I called nift today also. the nifty 64 is no longer being made right now. It is supposed to be reintroduced next year. I guess that they are redesignng the outriggers and working some things over. I wonder if they have had problems with them. That is a unit that I was seriously looking at but not now I guess.


----------



## lxt

jsk said:


> LXT what do you think of the biljax 55/33 I got a call today about the unit from the dealer. I should have asked about demoing the unit but forgot to. It has a 61ft reach, but I think that it might be a hybrid as well. I think that all of the new units are going that way.
> 
> I called nift today also. the nifty 64 is no longer being made right now. It is supposed to be reintroduced next year. I guess that they are redesignng the outriggers and working some things over. I wonder if they have had problems with them. That is a unit that I was seriously looking at but not now I guess.




yeah.....most are going hybrid to get the EPA emission approval, I understand that!! I just think when you throw another function into the mix it creates problems.

I wasnt aware of the Nifty 64 issue, that makes me rethink their product entirely, unless it was a height/structure issue.....scary!! Ill have to ask when I demo the sd50.

Biljax has been around along time, I like there stuff!! I just dont like the hybrid thing!! The X-boom 45 is pretty cool.....I told the guy if it had my genies height & the option of battery/gas/diesel I would probably get it, Im thinking they will make some improvements to this unit, the height issue is being discussed due to competition already having taller lift.

The 55/33 im not familiar with, the older XL45`s were a nice unit, I think when the lift is a tow behind it is structurally better, I made comment about Nifty putting a tow behind on a self propelled frame & its strange that the 64 is now outta service.....Biljax didnt do this look at their self propelled models as compared to their towable design......that X-boom 45 is nice!! I just hate the hybrid....I guess ill have to get over it though!! like you said everyone is doing this. 

Honestly the only thing keeping me from the X-boom is height!! the hybrid thing is a concern, but............Ill have to get use to it, its the future!

LXT.........

- **Data segment**:
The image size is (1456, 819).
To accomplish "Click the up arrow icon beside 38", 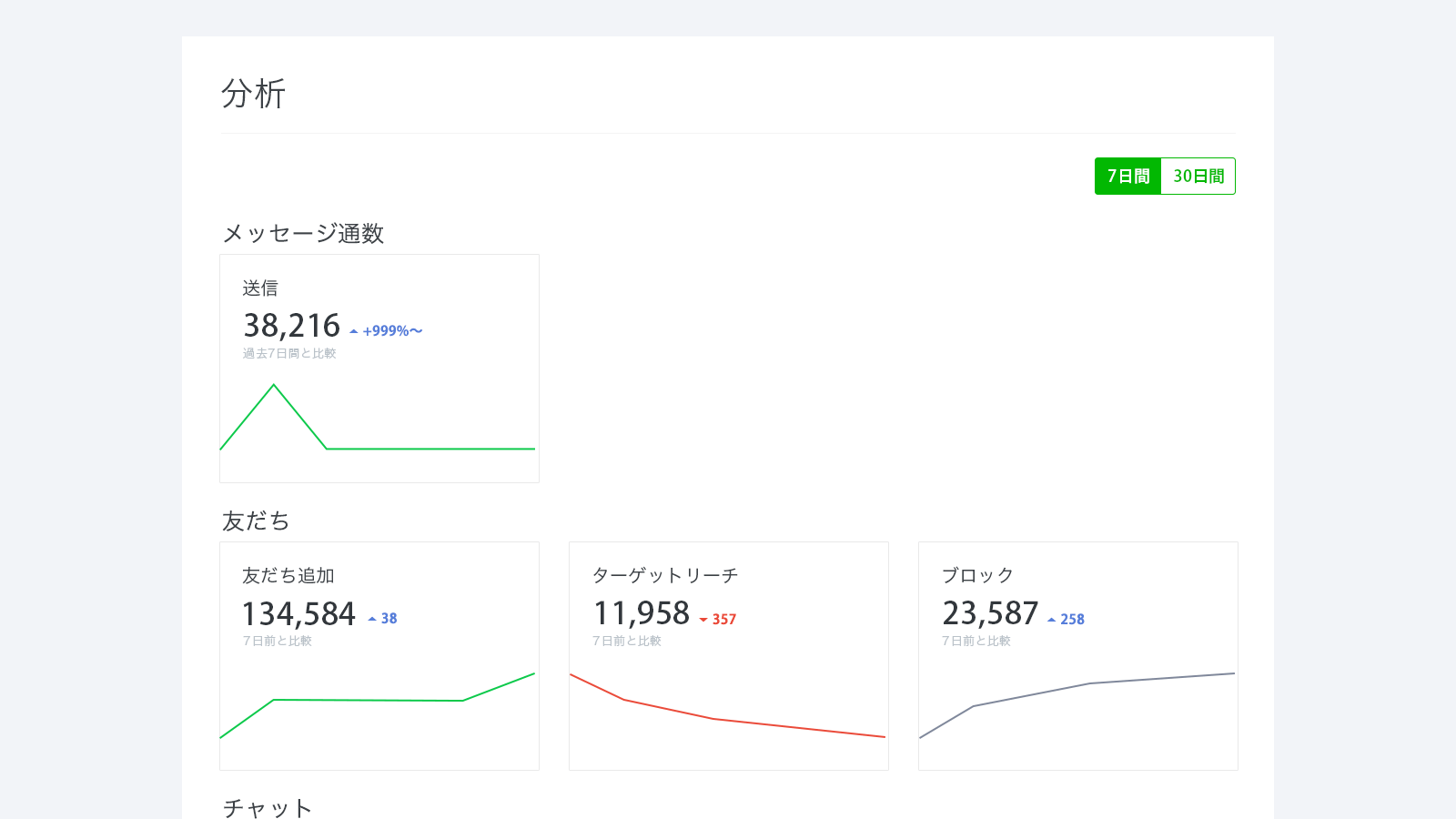I will [x=372, y=619].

- **Short problem**:
Continue the forum discussion about Nifty and Biljax aerial lifts from the point where it stops.

- **Result of the task**:
----------



## fireman

*tm 64*

hey guys the tm 64 is going for redesign like all lifts do after being on the market for awhile.bil jax just redesigned and is called the summit series.I have got the sd 50 and it is the best piece of equipment I ever bought.It is made like a tank its fast and you can get that lift anywhere you want.we just did a job had to go down steep hill full of mud and snow no problem getting down or up.there is a company in arizona lift right that has tm 64 diesel proportional hydralics for sale low hours call them I have had a couple different lifts nifty is the only one i will buy


----------



## sharkfin12us

fireman said:


> hey guys the tm 64 is going for redesign like all lifts do after being on the market for awhile.bil jax just redesigned and is called the summit series.I have got the sd 50 and it is the best piece of equipment I ever bought.It is made like a tank its fast and you can get that lift anywhere you want.we just did a job had to go down steep hill full of mud and snow no problem getting down or up.there is a company in arizona lift right that has tm 64 diesel proportional hydralics for sale low hours call them I have had a couple different lifts nifty is the only one i will buy



I demoed sd 50 nifty lift was ok just height issue for me if you cant get close to the tree.4X4 was ok im not sure if it is slip posi or has a lock.You own it i think you said and like it from what i read.Any problems. Here is some pictures of nifty when i rented it http://arboristsite.com/showthread.php?t=61316


----------



## lxt

RBG, welcome!! It will actually be nice to have a different lift dealer on board, couple questions: on the sd50 can you get an adjustable jib boom like on the 64? what are the options on these babies?


LXT...........Im still waiting for jerry to call me for my demo, I think he`s from the clevland area??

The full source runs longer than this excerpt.